Parts of the exercise:
1. List every ENS domain name that appears in the article on Ethereum Name Service privacy.
2. In the article on Ethereum Name Service privacy, how many Ethereum names did Decrypt analyze?
3. Resume the article on Ethereum Name Service privacy, starting right after its final sentence.

Quoted passage:
★ ★ ★
Data sovereignty and privacy have always been part of Ethereum’s selling points, yet a recent analysis has shown lapses in this claim. The Ethereum Name Service (ENS) makes it possible to link Ethereum users to their account balance, business deals, and other activities.
The ENS enables users to create human-readable names out of Ethereum addresses. For instance, if Jane wants to send Ether to John, she can simply input “johndoe.eth” instead of a lengthy alphanumeric-string-type address.
Its purpose is to simplify transactions and make it generally easier for anyone to send payments online. But apparently, this comes at the cost of user data privacy.
Decrypt analyzed 133,000 Ethereum names and was able to link high-profile crypto individuals to their funds. Their analysis also led them to gain more insights into the users’ business deals.
Ethereum billionaire linked to huge funds
Based on the report, the third-largest ETH address owns “metamask.eth,” “consensys.eth,” and “weifund.eth.”
These three companies can be linked to none other than Joe Lubin, the founder of ConsenSys and incubator of Weifund and Metamask.
Although Lubin hasn’t said a word about it, he might likely be the real owner of the address that contains worth US$8 million [AU$11.9 million] worth of Ether.
Circle and Poloniex potentially exposed
Another ENS domain name “netural.eth” contains nothing but eight cents worth of OmiseGo tokens. However, the address that registered the name holds 58,000 ETH – worth roughly $15 million – as well as an additional $2.5 million in Ethereum-based tokens.
★ ★ ★
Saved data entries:
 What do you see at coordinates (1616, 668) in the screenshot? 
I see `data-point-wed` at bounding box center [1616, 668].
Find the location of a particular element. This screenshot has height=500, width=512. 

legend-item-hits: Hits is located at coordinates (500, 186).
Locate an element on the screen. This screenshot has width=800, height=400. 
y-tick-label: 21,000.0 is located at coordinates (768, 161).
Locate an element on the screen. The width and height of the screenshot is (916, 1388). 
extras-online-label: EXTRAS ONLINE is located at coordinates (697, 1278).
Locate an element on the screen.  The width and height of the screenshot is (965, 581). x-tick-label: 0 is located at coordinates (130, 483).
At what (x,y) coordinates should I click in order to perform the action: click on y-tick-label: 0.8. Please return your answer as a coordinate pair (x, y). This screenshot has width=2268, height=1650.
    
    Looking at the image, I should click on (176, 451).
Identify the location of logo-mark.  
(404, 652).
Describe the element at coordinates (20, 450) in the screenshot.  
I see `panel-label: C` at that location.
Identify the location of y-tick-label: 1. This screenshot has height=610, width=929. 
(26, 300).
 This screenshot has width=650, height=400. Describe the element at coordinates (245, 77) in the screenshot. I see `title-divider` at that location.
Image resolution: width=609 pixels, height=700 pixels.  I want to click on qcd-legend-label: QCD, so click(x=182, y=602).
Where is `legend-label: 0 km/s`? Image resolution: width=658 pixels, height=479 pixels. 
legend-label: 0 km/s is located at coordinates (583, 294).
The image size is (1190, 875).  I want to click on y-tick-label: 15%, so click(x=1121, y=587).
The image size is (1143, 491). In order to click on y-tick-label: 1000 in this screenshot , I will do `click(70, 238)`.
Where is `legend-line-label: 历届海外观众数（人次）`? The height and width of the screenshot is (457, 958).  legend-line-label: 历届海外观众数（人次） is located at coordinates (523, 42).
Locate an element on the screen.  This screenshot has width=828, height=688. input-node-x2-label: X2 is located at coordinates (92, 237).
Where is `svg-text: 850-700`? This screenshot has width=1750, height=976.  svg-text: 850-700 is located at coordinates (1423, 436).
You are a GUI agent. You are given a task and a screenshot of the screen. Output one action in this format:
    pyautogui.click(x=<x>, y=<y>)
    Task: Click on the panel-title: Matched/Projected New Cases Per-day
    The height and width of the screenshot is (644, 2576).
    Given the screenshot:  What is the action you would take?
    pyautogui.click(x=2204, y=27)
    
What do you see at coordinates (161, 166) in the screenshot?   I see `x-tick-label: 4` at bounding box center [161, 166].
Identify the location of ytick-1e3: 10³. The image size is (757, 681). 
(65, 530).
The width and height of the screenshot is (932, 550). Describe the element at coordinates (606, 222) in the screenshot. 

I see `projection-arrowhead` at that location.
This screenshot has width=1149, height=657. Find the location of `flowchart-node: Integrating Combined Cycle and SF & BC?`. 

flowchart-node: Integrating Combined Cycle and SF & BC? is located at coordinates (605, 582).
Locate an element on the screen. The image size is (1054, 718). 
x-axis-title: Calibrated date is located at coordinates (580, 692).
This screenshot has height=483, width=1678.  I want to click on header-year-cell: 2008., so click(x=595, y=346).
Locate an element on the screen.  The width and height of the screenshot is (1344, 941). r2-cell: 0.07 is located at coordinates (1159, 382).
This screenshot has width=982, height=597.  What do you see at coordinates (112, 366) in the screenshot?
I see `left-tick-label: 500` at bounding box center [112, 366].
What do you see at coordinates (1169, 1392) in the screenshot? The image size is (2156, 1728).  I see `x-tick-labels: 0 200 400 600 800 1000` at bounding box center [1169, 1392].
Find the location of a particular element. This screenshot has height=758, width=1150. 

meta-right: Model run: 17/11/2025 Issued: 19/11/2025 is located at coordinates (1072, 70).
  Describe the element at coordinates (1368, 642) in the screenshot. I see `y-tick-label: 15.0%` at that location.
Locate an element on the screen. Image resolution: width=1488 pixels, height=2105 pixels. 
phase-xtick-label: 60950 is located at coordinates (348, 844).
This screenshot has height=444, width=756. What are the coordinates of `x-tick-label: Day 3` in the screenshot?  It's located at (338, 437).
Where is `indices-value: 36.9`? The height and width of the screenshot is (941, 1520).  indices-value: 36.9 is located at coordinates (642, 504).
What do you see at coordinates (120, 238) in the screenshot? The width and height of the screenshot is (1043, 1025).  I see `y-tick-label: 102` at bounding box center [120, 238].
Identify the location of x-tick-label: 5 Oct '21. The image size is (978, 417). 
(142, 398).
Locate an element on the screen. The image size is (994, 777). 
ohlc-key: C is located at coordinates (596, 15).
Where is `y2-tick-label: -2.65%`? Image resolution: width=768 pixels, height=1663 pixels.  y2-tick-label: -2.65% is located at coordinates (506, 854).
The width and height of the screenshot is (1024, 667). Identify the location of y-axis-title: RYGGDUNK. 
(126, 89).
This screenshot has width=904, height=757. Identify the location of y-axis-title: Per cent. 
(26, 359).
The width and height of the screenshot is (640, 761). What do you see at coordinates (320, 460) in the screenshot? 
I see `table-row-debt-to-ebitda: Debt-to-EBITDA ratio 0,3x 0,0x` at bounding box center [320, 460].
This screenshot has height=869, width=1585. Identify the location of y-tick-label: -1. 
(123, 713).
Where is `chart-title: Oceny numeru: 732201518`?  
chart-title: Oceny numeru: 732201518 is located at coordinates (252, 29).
★ ★ ★
Exercise answers:
1. johndoe.eth, metamask.eth, consensys.eth, weifund.eth, netural.eth

2. 133,000

3.
Furthermore, it received sizeable funds from digital currency exchange Poloniex on a regular basis.
What’s uncanny about these transactions is the fact that the funds come from the exchange’s main wallet, while most payments are generally sent using its secondary wallets. Plus, Circle owned Poloniex at that time.
These payments also ended as soon as Circle removed trading fees for USD Coin (USDC).
All the data implies that the address that registered “netural.eth” may have been a company wallet.
CoinGecko founder future whereabouts identified prior
CoinGecko co-founder Bobby Ong, who owns the ENS domain “bobbyong.eth”, attended a DAI stablecoin-focused meetup in Osaka Japan on October 7, 2019.
This could be seen through the blockchain address that is used to create his Ethereum name.
What’s so alarming is that anyone who had wanted to snoop into his business would have been able to know his whereabouts 17 days prior. Nothing bad happened, thankfully.
But Micky has previously reported on several incidents of kidnapping and infiltration among users whose crypto wealth is known to the public.
Spying on business deals
By observing the public Ethereum blockchain, anyone can spy on other people’s business deals.
Ameen Soleimani, the CEO of SpankChain and owner of “ameen.eth” and “ameensol.eth” was unveiled to have sent 10 Ether to Global Block CEO James Kim, who sells domain names.
This implies that Ameen was buying domain names, which he later admitted to Decrypt.
The ENS may have made it easier for anyone to send and receive payments online, but it has also opened up more possibilities of privacy breaches.
Meanwhile, there might be worthwhile solutions right under our noses.
Applications like Tornado Cash enable users to easily transact privately in the Ethereum blockchain by severing the on-chain connection between the sender and receiver.
With cryptocurrencies, proper security measures are always imperative.